*Document section:*
--- START ---

Dive Brief:
- The surging coronavirus delta variant is spurring some colleges to make early changes to their health and safety plans as students arrive on campuses for the fall.
- Some institutions are switching classes online for a few weeks, and at least one university delayed the start of its semester. Many colleges are also reinstating mandatory mask-wearing where allowed by law, even among vaccinated students and employees.
- Not every college is adjusting fall plans, however, prompting a backlash, particularly among faculty members.
Dive Insight:
The delta strain shattered hopes for a typical start to the academic year. Coronavirus numbers are skyrocketing again in the U.S., and health officials warn the country could soon tally 200,000 new cases per day.
The variant’s effects are already apparent on some campuses. According to a local media report, amid rising cases, Wiley College, a historically Black institution in Texas, instituted a campuswide quarantine on Aug. 11 that officials there expect to last at least two weeks. Everyone on campus will remain isolated until they test negative for the virus.
Some colleges have set up new preventive measures.
California State University, Stanislaus, pushed back its campus reopening. While classes are set to begin as scheduled on Aug. 23, the institution won’t start in-person instruction until Oct. 1; its president announced last week. The university allows students to move into campus housing, but only if they show proof of vaccination or documentation exempting them from receiving the shot and evidence of a negative coronavirus test.
South Carolina State University, a public HBCU, said it would postpone the fall semester by several days to persuade students to get vaccinated at on-campus clinics and teach them about the coronavirus. The university also put in masking requirements after the state’s Supreme Court ruled that public colleges can issue blanket mandates covering vaccinated and unvaccinated.

--- END ---

*Brief A:*
In the article on colleges responding to the delta variant, on what date does California State University, Stanislaus, plan to begin in-person instruction?
*Brief B:*
Write the next few paragraphs of the article on colleges responding to the delta variant, picking up after its final sentence.

*Data section:*
--- START ---

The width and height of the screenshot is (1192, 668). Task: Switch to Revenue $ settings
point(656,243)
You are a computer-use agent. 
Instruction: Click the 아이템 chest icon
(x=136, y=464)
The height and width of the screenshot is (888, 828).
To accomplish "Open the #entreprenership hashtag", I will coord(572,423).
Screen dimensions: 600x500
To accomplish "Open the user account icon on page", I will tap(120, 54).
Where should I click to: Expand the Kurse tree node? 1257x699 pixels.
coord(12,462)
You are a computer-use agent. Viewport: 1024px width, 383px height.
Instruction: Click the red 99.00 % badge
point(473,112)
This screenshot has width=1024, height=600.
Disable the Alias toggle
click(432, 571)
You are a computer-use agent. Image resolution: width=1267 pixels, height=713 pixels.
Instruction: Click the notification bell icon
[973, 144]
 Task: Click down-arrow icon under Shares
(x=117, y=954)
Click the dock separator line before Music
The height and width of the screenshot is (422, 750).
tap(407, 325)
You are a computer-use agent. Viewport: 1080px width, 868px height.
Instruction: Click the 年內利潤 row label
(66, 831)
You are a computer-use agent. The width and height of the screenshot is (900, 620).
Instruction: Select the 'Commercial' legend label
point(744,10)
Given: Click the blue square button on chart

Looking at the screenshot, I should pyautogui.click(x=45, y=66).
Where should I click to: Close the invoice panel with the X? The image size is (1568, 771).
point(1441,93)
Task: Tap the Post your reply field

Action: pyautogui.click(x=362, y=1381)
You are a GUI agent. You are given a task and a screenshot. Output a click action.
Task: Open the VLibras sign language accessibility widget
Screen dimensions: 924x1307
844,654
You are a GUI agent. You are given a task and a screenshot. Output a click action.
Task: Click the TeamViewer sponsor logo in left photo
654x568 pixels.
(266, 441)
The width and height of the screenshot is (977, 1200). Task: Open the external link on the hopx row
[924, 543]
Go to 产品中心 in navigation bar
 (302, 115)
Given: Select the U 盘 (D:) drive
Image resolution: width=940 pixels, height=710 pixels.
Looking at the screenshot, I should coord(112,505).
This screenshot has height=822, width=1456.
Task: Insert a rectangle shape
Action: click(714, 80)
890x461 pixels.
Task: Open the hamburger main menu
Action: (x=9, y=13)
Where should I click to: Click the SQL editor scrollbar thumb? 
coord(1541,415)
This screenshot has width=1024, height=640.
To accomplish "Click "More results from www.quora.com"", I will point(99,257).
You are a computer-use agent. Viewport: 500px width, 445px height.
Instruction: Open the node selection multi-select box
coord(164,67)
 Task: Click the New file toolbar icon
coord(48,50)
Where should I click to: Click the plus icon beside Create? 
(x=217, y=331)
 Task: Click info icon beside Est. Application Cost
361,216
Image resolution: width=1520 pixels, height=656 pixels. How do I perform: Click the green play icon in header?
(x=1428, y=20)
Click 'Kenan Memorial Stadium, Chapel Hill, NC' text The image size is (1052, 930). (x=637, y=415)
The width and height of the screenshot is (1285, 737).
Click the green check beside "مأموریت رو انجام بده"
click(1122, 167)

--- END ---

*Your response A:*
Oct. 1

*Your response B:*
“As the university steps up its response to this pandemic, we will do all we can to encourage students, faculty, and staff to get vaccinated if they have not done so already,” Alexander Conyers, the university’s acting president, said in a statement.
But not every institution is modifying fall plans, much to the chagrin of some faculty members and staff. A petition from instructors at the University of North Carolina at Chapel Hill urges administrators to move classes online for four to six weeks, accusing the flagship institution of not having an “off-ramp” into remote learning. As of Thursday afternoon, more than 150 students and employees have tested positive for the virus this month.
The UNC system isn’t mandating vaccines for those at its universities, but it requires students who don’t offer proof they’ve been inoculated to be tested for the virus weekly.
UNC-Chapel Hill was one of the first colleges to flip back to virtual learning last academic year after cases spiked. It was criticized for letting politics influence its reopening plans.
In an interview with investigative outlet N.C. Policy Watch Jim Thomas, a former Chapel Hill epidemiologist, said the institution’s mistakes mirror last year’s. Thomas told the publication that, similar to last year, administrators’ posture is “one of determination” and that the narrative had considered all contingencies. “The same is true this year. Thus, with the determination comes a lack of transparency,” Thomas told the publication.